Scott’s eighteenth-century résumé expands if you follow the lead of many scholars and broaden the timeline to include the Restoration.  Old Mortality concerns the Killing Time of the late 1600s, when Scottish Covenanters clashed with the government of Charles II; The Pirate is set in the Scottish islands of 1689 (and contains countless references to John Dryden and Restoration theater); and the Popish Plot is a major plot device in Peveril of the Peak.  These settings and events afforded Scott opportunities to explore his favorite themes, including the contentious and often violent transition from one set of laws and traditions to another, whether it be the last gasps of Highland feudalism in Waverley or efforts to reform the Northern Isles in The Pirate.

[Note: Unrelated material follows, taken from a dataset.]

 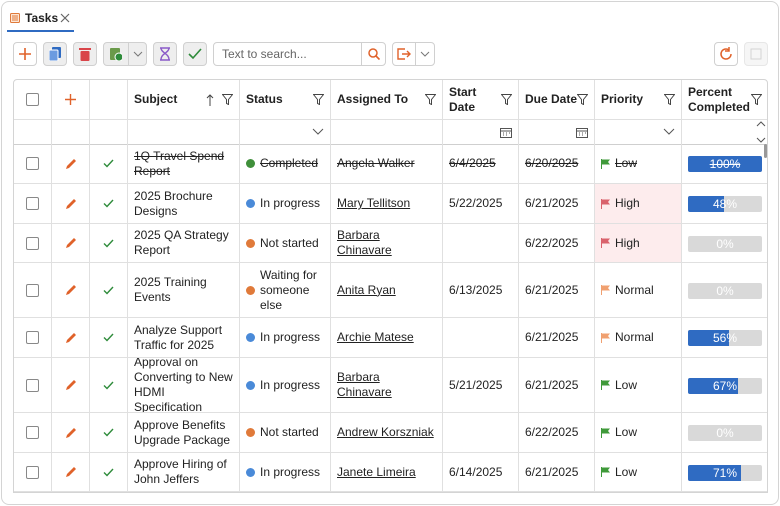 What do you see at coordinates (386, 432) in the screenshot?
I see `assigned-link: Andrew Korszniak` at bounding box center [386, 432].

Although I have been emphasizing Scott’s interest in eighteenth-century subject matter, his interest in the period extends beyond that.  He was informed by eighteenth-century thinkers, particularly Edmund Burke and Adam Smith, and devoted much of his career to the study of eighteenth-century poets and novelists.  He published editions of John Dryden and Jonathan Swift, for which he also wrote biographies; and he was involved in an early attempt to canonize the British novel, contributing biographies of Daniel Defoe, Tobias Smollett, Henry Fielding, Laurence Sterne, Horace Walpole, and others to Ballantyne’s Novelists’ Library.

I don’t expect Walter Scott’s novels to be re-imagined to include kilt-wearing vampires any time soon.  But I am confident that readers interested in the eighteenth century would be drawn to Scott’s representations and interpretations of what he recognized as a tumultuous and exuberant age.

—————

Notes

[1]   My point about Scott’s lack of an audience pertains to general readers; among scholars, he has been enjoying a revival for some time.  Edinburgh University Press recently completed its new scholarly editions of the novels and has begun work on editions of the poems.  This is in addition to the many scholarly books and articles about Scott’s work that have been published in the last two decades.

[2]  Approaches to Teaching Scott’s Waverley Novels, 19.